━━━ Data provided ━━━
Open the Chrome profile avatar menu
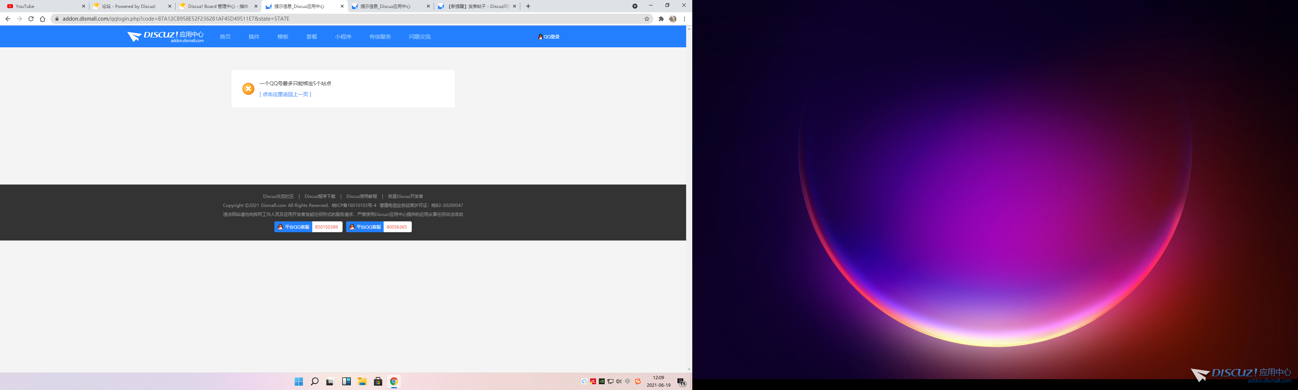The height and width of the screenshot is (390, 1298). (x=673, y=19)
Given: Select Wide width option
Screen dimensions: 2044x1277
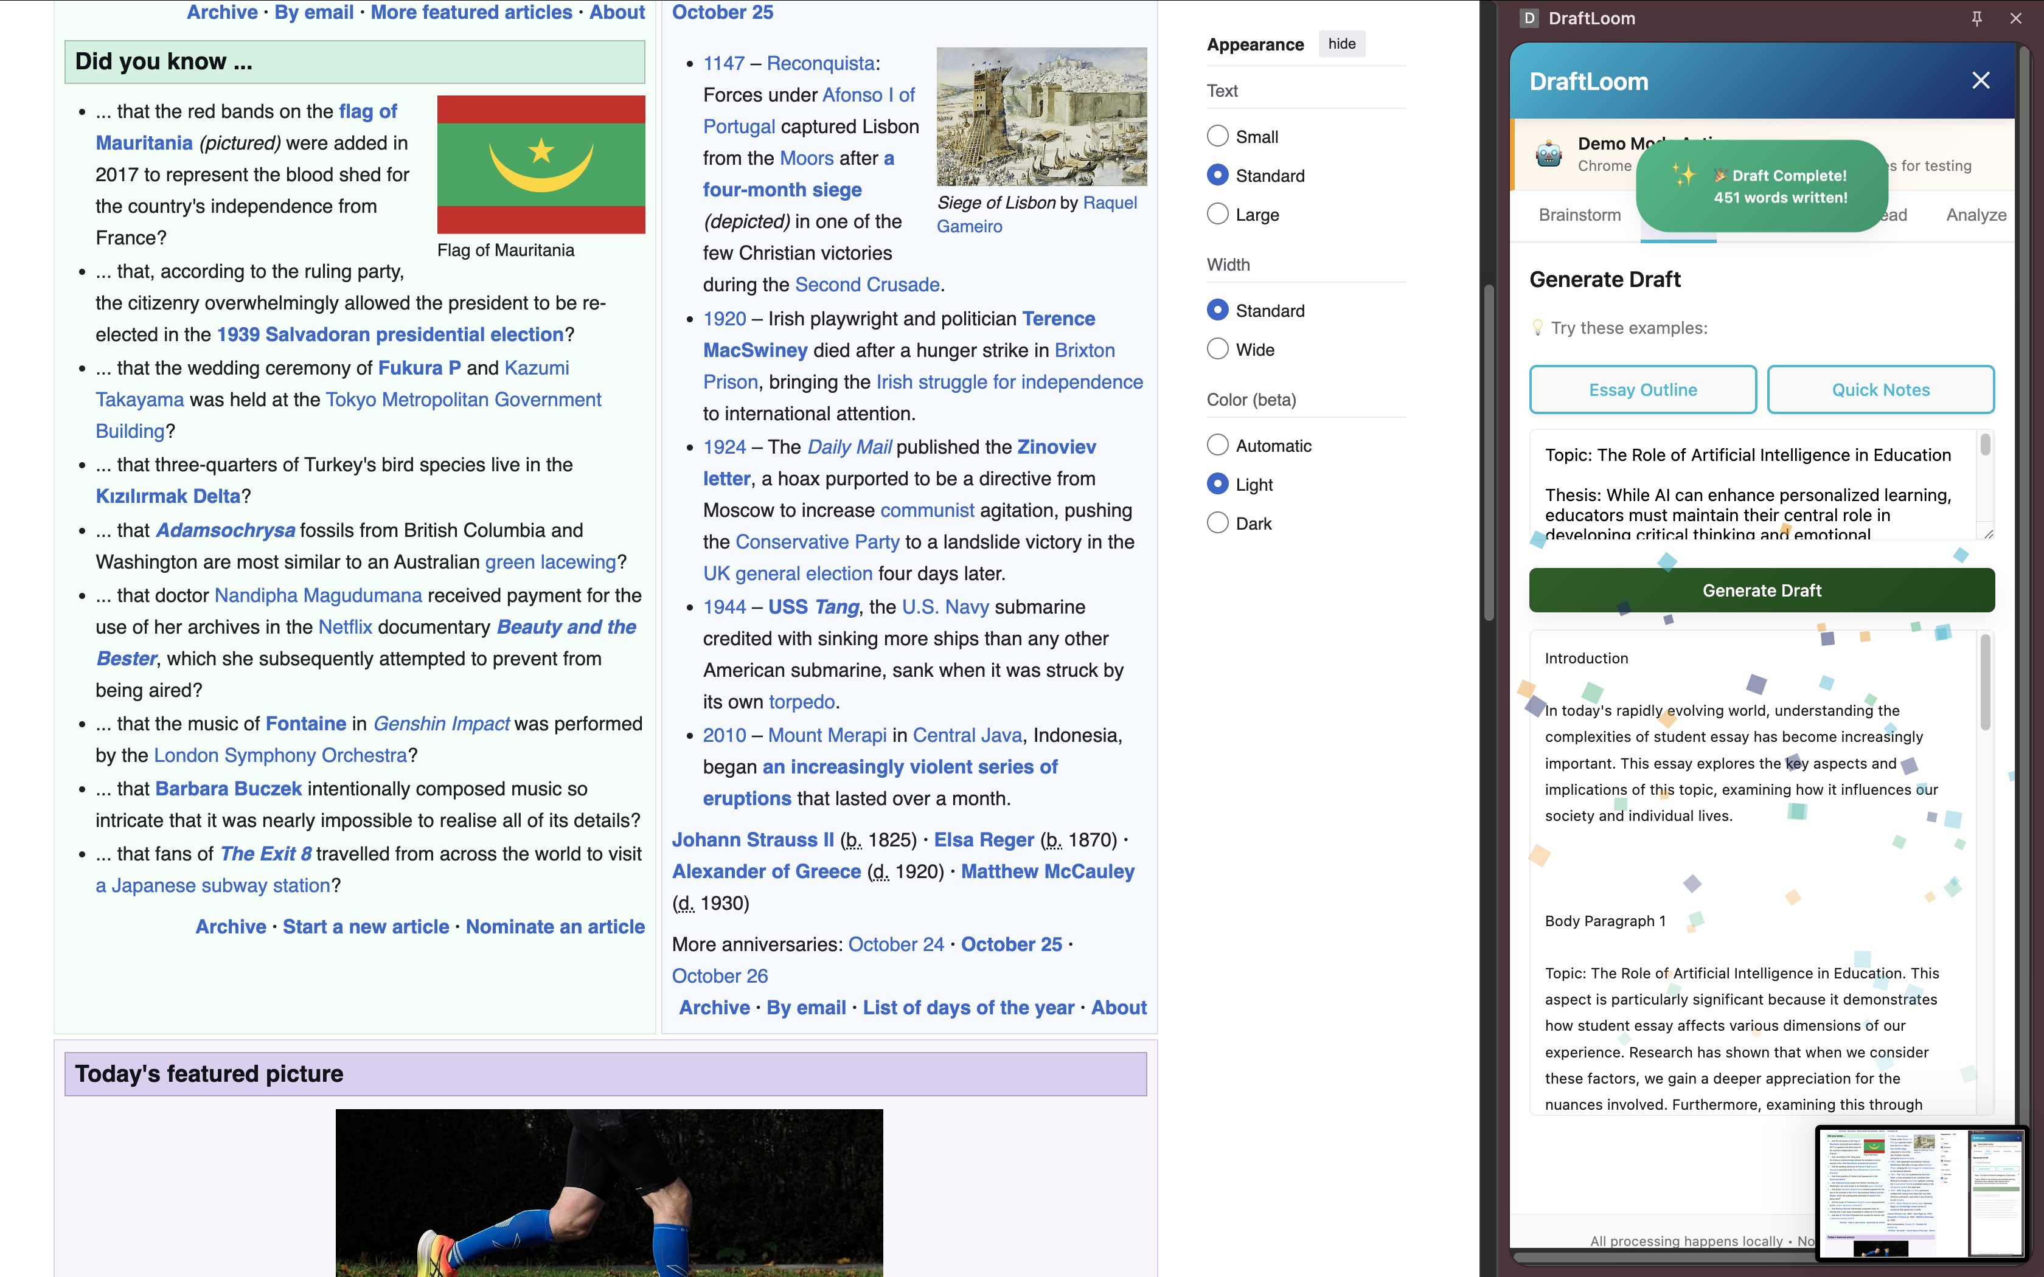Looking at the screenshot, I should (1217, 349).
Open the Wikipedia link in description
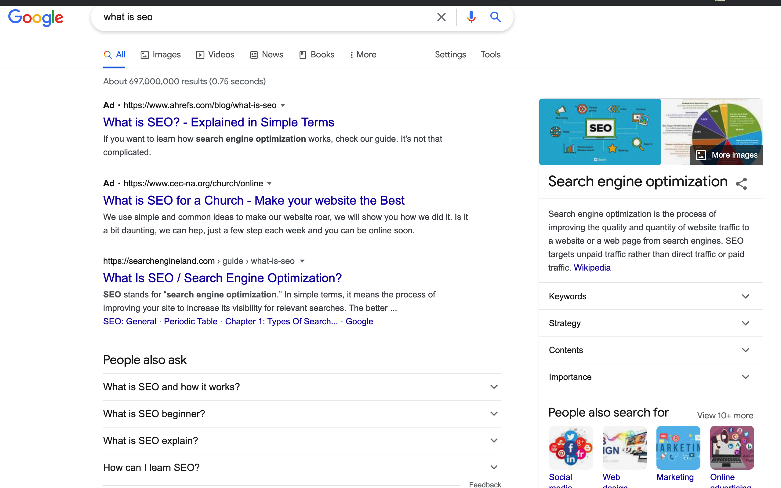The width and height of the screenshot is (781, 488). (x=592, y=268)
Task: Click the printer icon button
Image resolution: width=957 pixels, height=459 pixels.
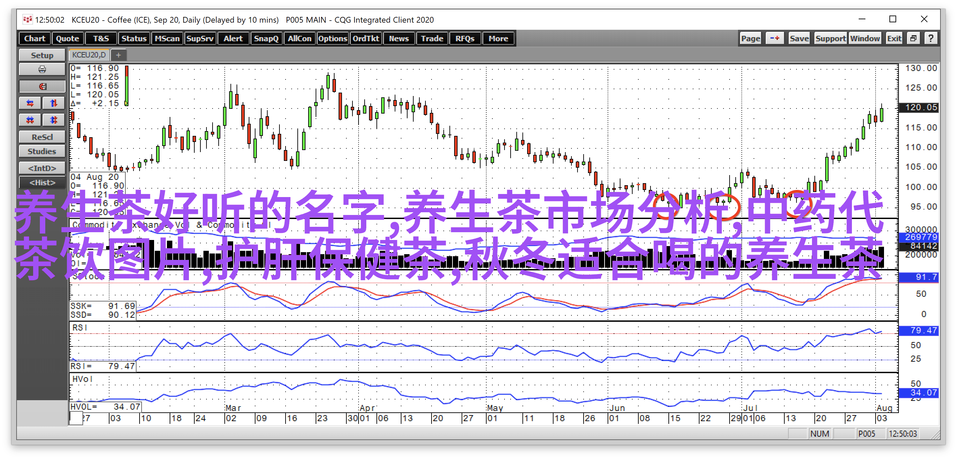Action: (x=42, y=70)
━━━
» **Problem details**
Although the records contain pictures, the copy should consist of their text alone, reproduced exactly.

» **Task output**
Open the Chrome profile avatar menu
The height and width of the screenshot is (390, 1298). (x=673, y=19)
Given: Select Wide width option
Screen dimensions: 2044x1277
Looking at the screenshot, I should (1217, 349).
Open the Wikipedia link in description
The width and height of the screenshot is (781, 488). (x=592, y=268)
Task: Click the printer icon button
Image resolution: width=957 pixels, height=459 pixels.
Action: (x=42, y=70)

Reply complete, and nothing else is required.